--- Start of Data records ---

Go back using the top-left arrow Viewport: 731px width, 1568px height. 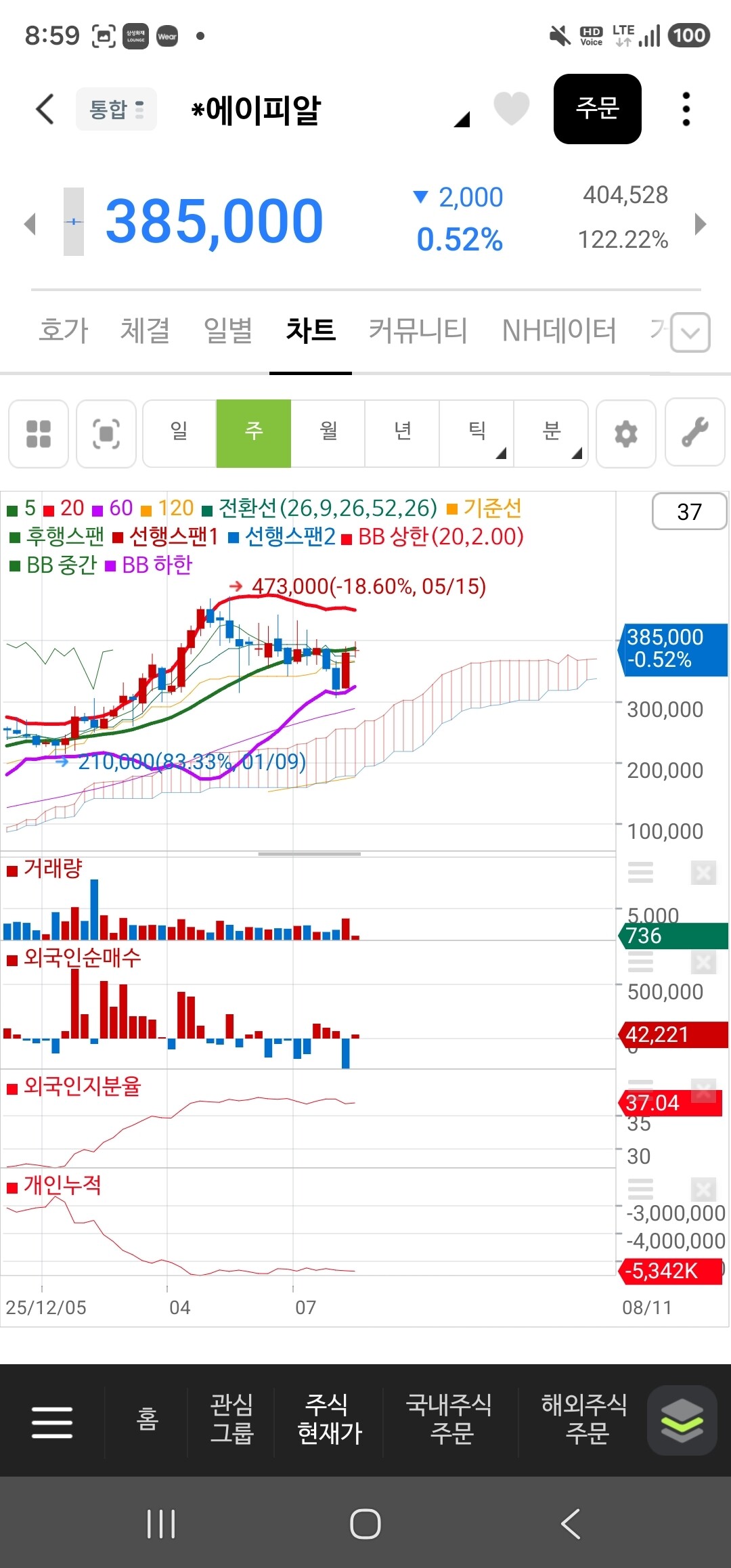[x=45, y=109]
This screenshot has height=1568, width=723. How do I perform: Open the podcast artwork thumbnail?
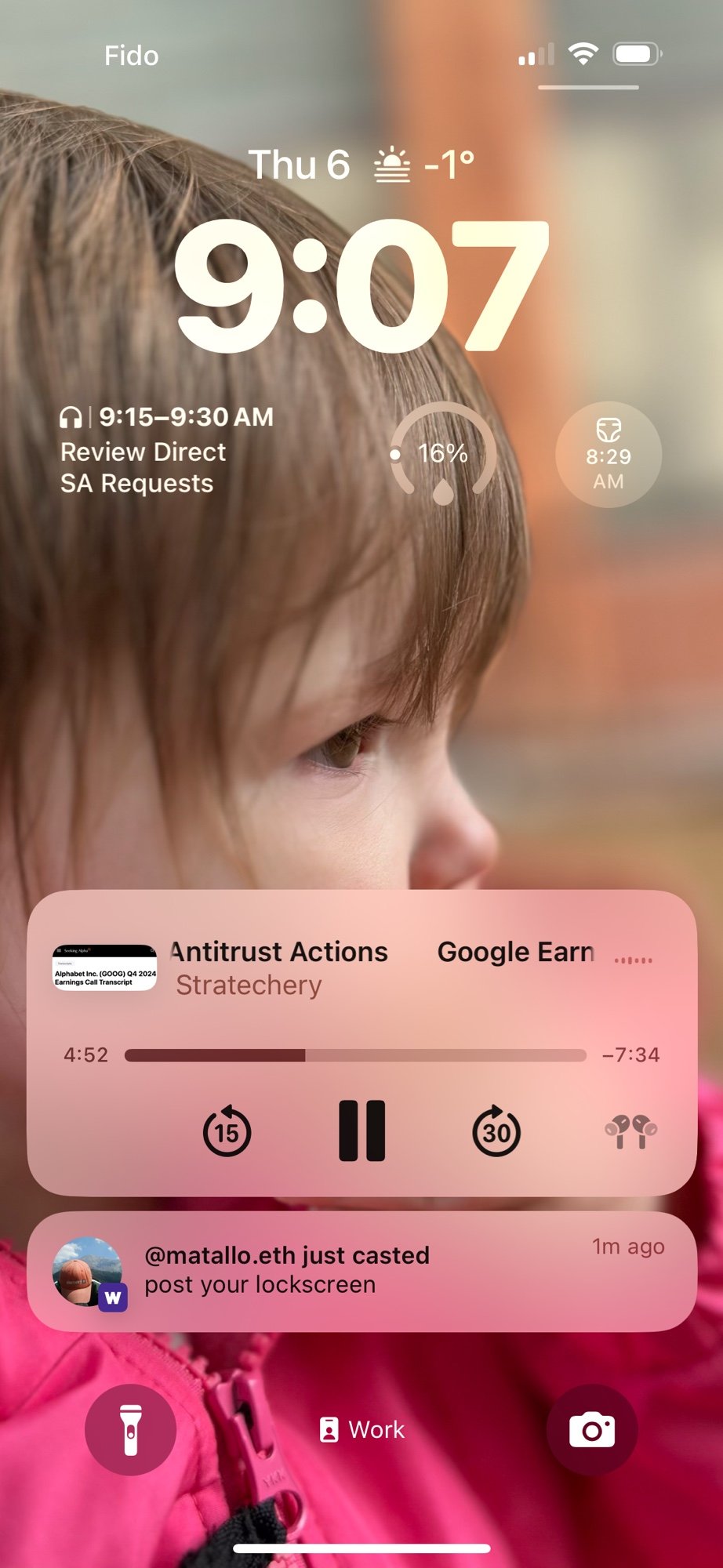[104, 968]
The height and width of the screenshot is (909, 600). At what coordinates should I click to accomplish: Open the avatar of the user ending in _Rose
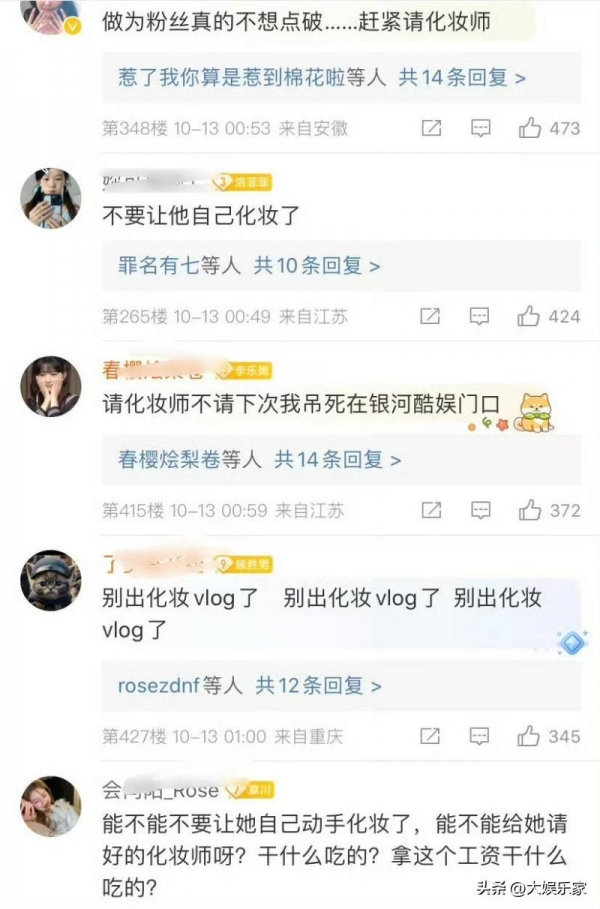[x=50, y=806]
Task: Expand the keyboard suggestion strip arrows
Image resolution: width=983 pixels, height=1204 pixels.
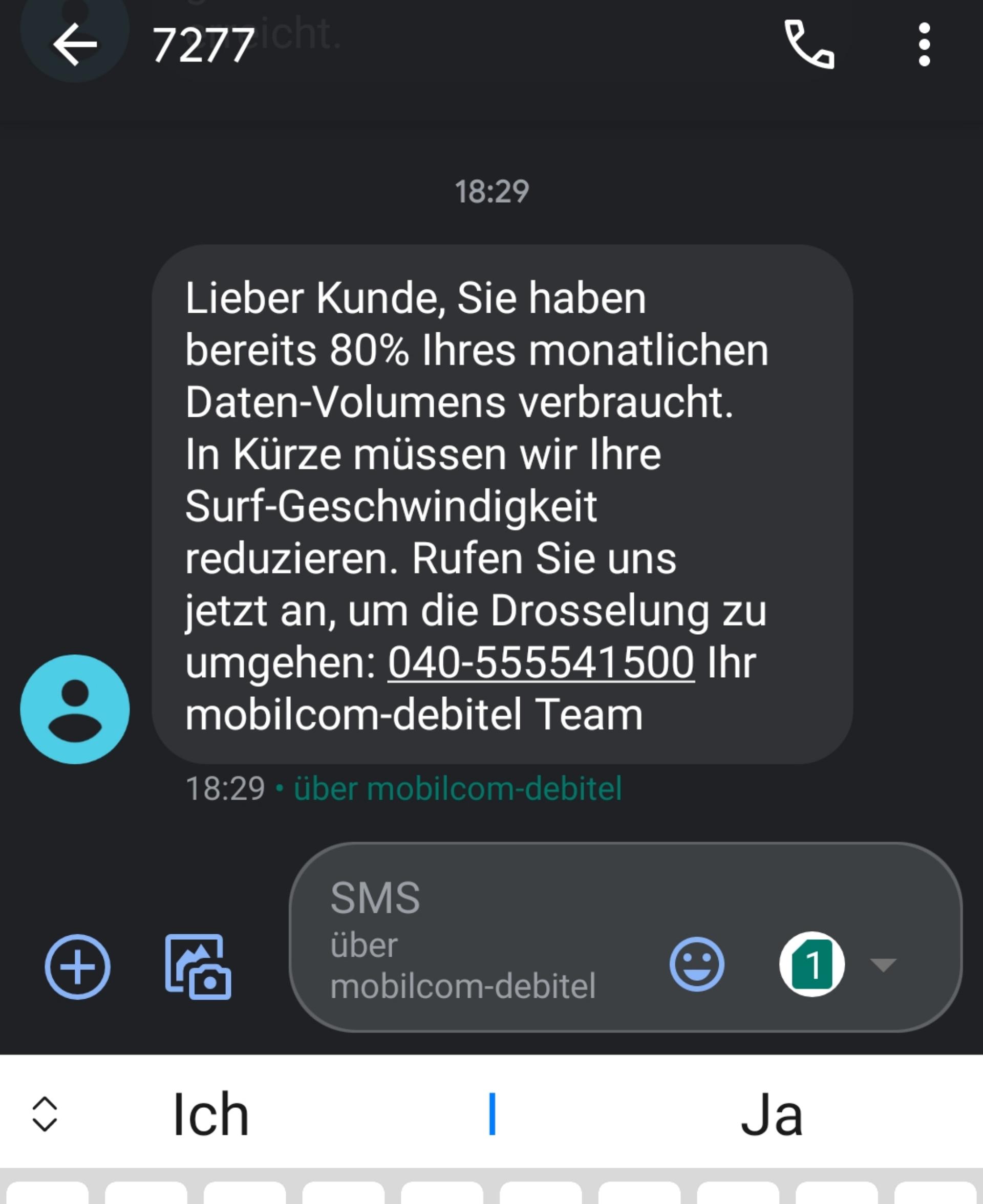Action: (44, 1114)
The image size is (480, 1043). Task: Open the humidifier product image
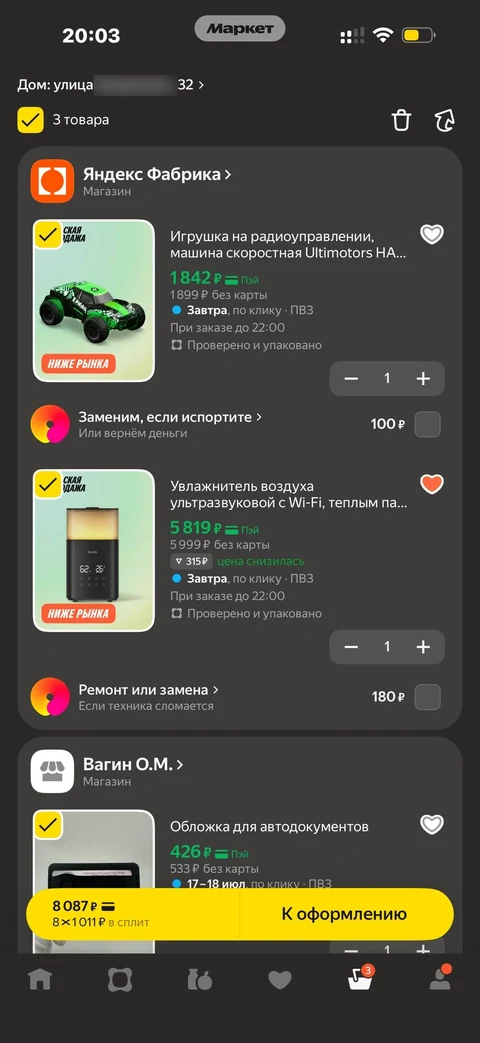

--- End of Data records ---

*Task instructions*
Convert the rows from the line containing "Task: Expand the" through the end of the rows into a JSON list of strings, one string per line, skipping blank lines and leaving out the pictures.

*Final result*
[
  "Task: Expand the keyboard suggestion strip arrows",
  "Image resolution: width=983 pixels, height=1204 pixels.",
  "Action: (44, 1114)",
  "The image size is (480, 1043). Task: Open the humidifier product image"
]